> _Stated goal_: Rewrite the material below, changing every occurrence of "GUI agent" to "interface agent" and leaving everything else as it is.

Dataset rows:

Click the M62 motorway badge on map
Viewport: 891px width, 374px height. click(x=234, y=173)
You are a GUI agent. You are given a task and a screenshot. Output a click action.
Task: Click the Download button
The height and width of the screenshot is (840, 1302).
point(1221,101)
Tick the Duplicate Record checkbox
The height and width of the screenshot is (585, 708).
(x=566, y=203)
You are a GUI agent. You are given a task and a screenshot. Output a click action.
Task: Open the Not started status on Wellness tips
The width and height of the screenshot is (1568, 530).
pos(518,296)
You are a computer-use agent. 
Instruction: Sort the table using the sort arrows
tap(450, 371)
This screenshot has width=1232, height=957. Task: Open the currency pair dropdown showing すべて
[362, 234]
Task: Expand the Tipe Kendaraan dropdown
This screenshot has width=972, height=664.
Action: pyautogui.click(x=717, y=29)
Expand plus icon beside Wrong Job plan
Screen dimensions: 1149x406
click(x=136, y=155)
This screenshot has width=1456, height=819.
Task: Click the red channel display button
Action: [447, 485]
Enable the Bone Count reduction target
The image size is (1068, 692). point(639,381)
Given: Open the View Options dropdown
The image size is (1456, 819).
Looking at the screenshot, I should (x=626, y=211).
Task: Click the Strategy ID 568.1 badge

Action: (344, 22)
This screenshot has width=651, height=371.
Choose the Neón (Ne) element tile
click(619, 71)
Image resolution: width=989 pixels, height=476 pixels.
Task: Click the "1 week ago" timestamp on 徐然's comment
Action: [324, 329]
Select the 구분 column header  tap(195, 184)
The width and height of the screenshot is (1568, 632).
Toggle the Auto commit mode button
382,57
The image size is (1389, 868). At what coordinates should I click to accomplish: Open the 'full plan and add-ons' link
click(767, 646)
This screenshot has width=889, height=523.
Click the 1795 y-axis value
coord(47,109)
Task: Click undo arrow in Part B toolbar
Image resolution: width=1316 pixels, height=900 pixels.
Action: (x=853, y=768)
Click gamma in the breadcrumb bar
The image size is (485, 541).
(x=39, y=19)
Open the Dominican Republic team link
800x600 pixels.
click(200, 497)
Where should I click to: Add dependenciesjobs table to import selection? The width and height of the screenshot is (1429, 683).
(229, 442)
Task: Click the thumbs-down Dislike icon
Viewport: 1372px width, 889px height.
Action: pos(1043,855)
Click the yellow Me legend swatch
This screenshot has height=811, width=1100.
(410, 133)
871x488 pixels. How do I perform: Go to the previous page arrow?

> _Full response_:
Click the M62 motorway badge on map
Viewport: 891px width, 374px height. click(x=234, y=173)
You are a interface agent. You are given a task and a screenshot. Output a click action.
Task: Click the Download button
The height and width of the screenshot is (840, 1302).
point(1221,101)
Tick the Duplicate Record checkbox
The height and width of the screenshot is (585, 708).
(x=566, y=203)
You are a interface agent. You are given a task and a screenshot. Output a click action.
Task: Open the Not started status on Wellness tips
The width and height of the screenshot is (1568, 530).
pos(518,296)
You are a computer-use agent. 
Instruction: Sort the table using the sort arrows
tap(450, 371)
This screenshot has width=1232, height=957. Task: Open the currency pair dropdown showing すべて
[362, 234]
Task: Expand the Tipe Kendaraan dropdown
This screenshot has width=972, height=664.
Action: pyautogui.click(x=717, y=29)
Expand plus icon beside Wrong Job plan
Screen dimensions: 1149x406
click(x=136, y=155)
This screenshot has width=1456, height=819.
Task: Click the red channel display button
Action: [447, 485]
Enable the Bone Count reduction target
The image size is (1068, 692). point(639,381)
Given: Open the View Options dropdown
The image size is (1456, 819).
Looking at the screenshot, I should (x=626, y=211).
Task: Click the Strategy ID 568.1 badge

Action: (344, 22)
This screenshot has width=651, height=371.
Choose the Neón (Ne) element tile
click(619, 71)
Image resolution: width=989 pixels, height=476 pixels.
Task: Click the "1 week ago" timestamp on 徐然's comment
Action: [324, 329]
Select the 구분 column header  tap(195, 184)
The width and height of the screenshot is (1568, 632).
Toggle the Auto commit mode button
382,57
The image size is (1389, 868). At what coordinates should I click to accomplish: Open the 'full plan and add-ons' link
click(767, 646)
This screenshot has width=889, height=523.
Click the 1795 y-axis value
coord(47,109)
Task: Click undo arrow in Part B toolbar
Image resolution: width=1316 pixels, height=900 pixels.
Action: (x=853, y=768)
Click gamma in the breadcrumb bar
The image size is (485, 541).
(x=39, y=19)
Open the Dominican Republic team link
800x600 pixels.
click(200, 497)
Where should I click to: Add dependenciesjobs table to import selection? The width and height of the screenshot is (1429, 683).
(229, 442)
Task: Click the thumbs-down Dislike icon
Viewport: 1372px width, 889px height.
Action: pos(1043,855)
Click the yellow Me legend swatch
This screenshot has height=811, width=1100.
(410, 133)
871x488 pixels. How do I perform: Go to the previous page arrow?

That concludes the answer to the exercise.